Problem to solve: Rewrite every one of the records below with "image size" changed to "screenshot size" and nothing else altered, and omit the pictures.
--- Start ---
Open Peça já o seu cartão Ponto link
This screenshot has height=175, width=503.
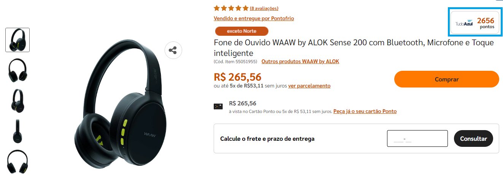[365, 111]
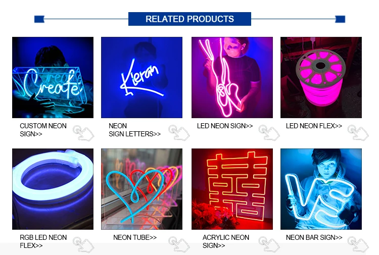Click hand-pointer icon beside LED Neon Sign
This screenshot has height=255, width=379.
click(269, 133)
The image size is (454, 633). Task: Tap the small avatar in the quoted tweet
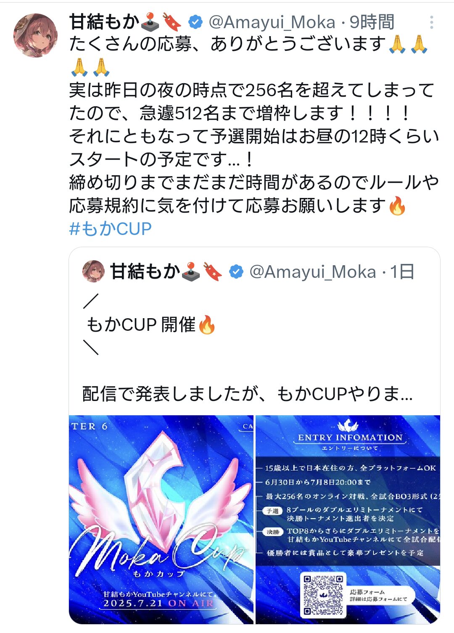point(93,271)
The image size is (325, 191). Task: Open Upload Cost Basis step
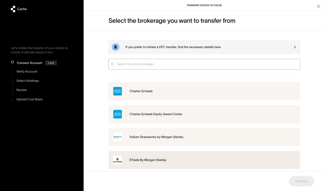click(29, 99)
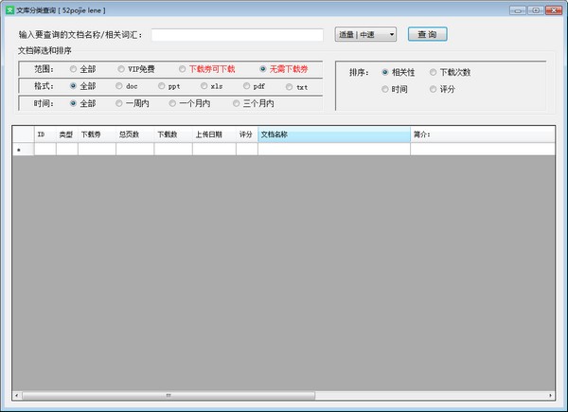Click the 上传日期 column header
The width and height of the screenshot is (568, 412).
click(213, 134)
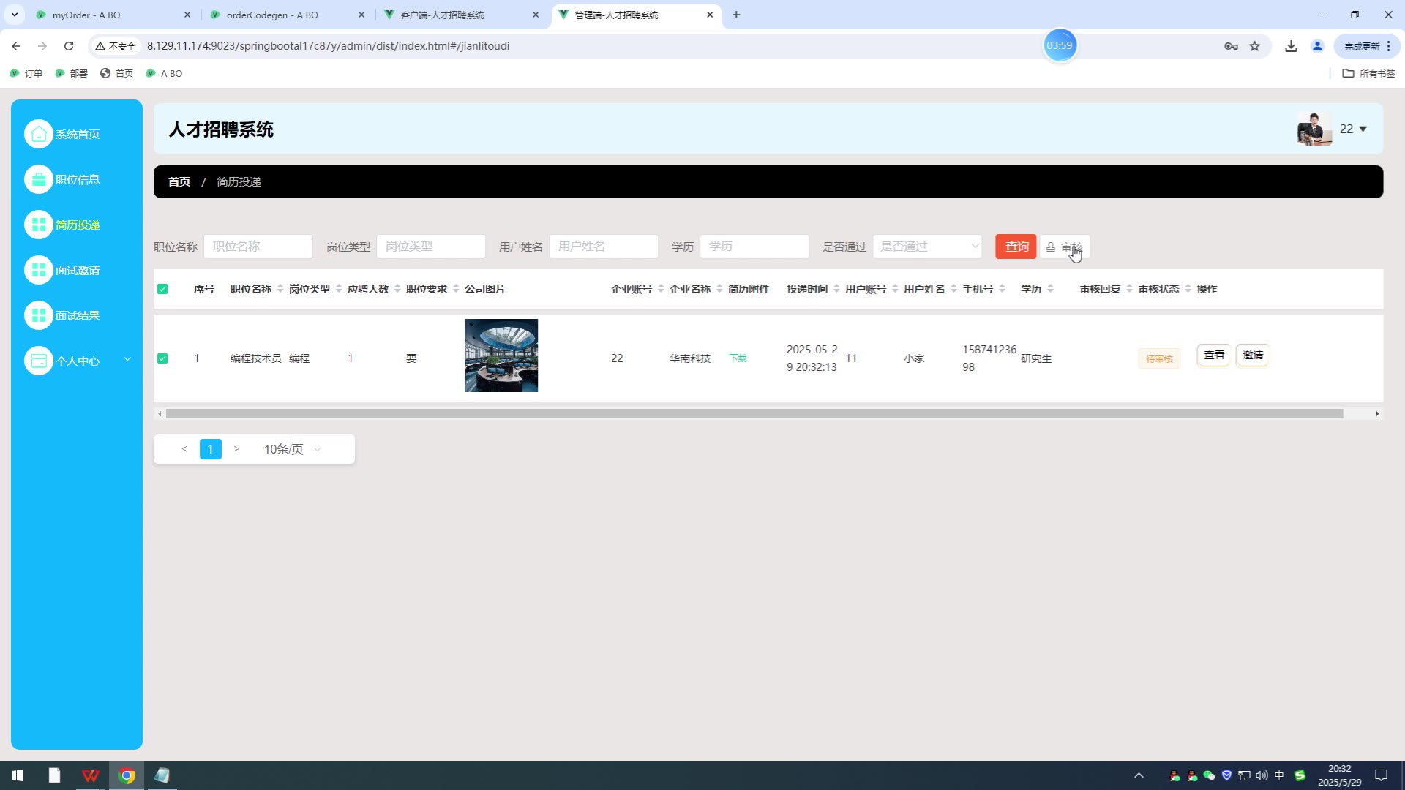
--- End ---
Answer to this exercise:
Open Peça já o seu cartão Ponto link
This screenshot has height=175, width=503.
[365, 111]
Click hand-pointer icon beside LED Neon Sign
This screenshot has height=255, width=379.
click(269, 133)
The screenshot size is (454, 633). Task: Tap the small avatar in the quoted tweet
point(93,271)
The screenshot size is (325, 191). Task: Open Upload Cost Basis step
click(29, 99)
Click the 上传日期 column header
The width and height of the screenshot is (568, 412).
click(213, 134)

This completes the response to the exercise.